● **Activity**
Going through the material below, output exactly the lines from the one containing "This screenshot has width=499, height=187." through the one containing "The image size is (780, 349).", and no pictures.

::: The data :::

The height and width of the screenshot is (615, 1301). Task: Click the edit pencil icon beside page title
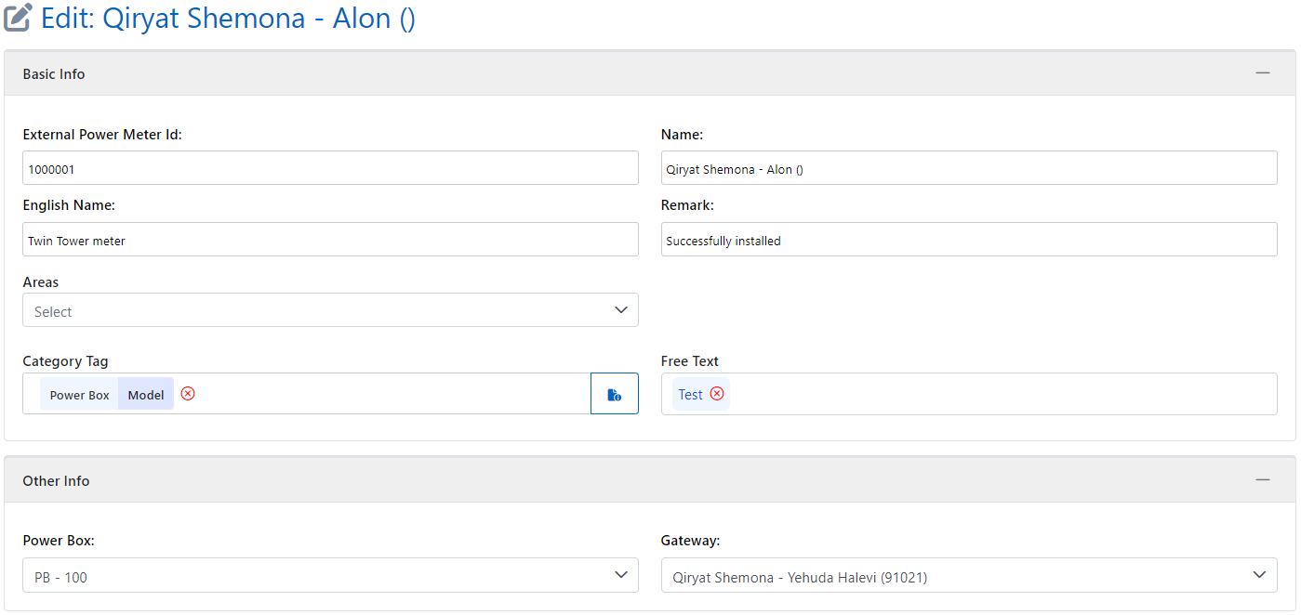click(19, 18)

:::
::: The data :::

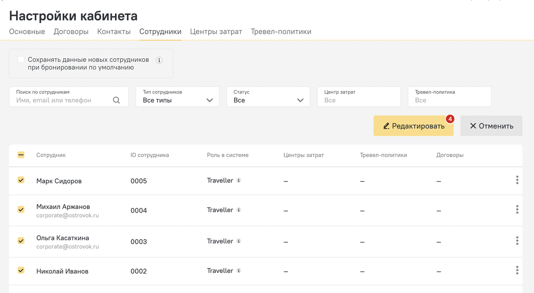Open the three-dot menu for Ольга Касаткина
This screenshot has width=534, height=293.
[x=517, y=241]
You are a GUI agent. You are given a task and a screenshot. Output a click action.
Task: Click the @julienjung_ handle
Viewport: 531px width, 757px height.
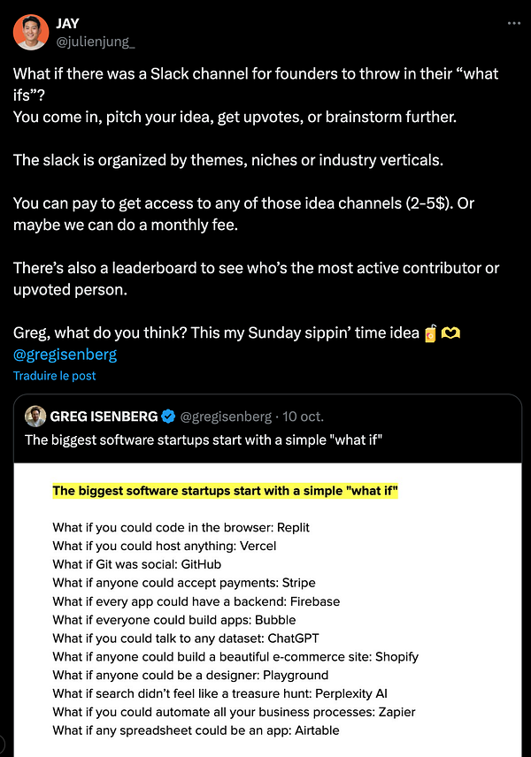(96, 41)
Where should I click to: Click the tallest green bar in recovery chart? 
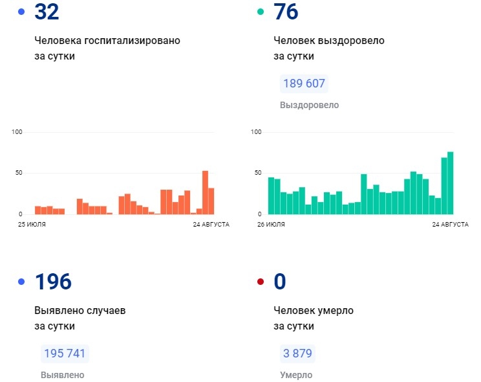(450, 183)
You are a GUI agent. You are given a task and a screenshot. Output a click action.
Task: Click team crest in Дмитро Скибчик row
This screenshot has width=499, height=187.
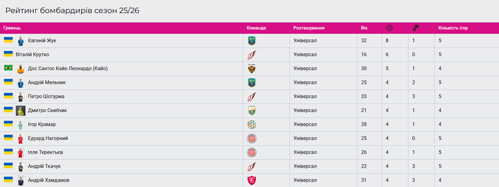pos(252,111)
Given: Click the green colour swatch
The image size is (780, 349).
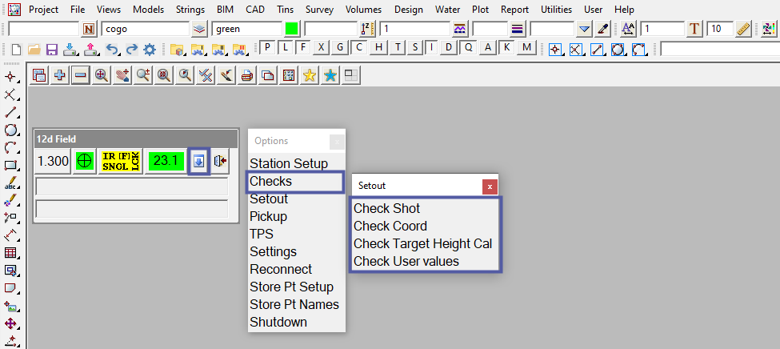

:::

● **Exercise answer**
This screenshot has width=499, height=187.
pos(252,111)
Given: Click the green colour swatch
The image size is (780, 349).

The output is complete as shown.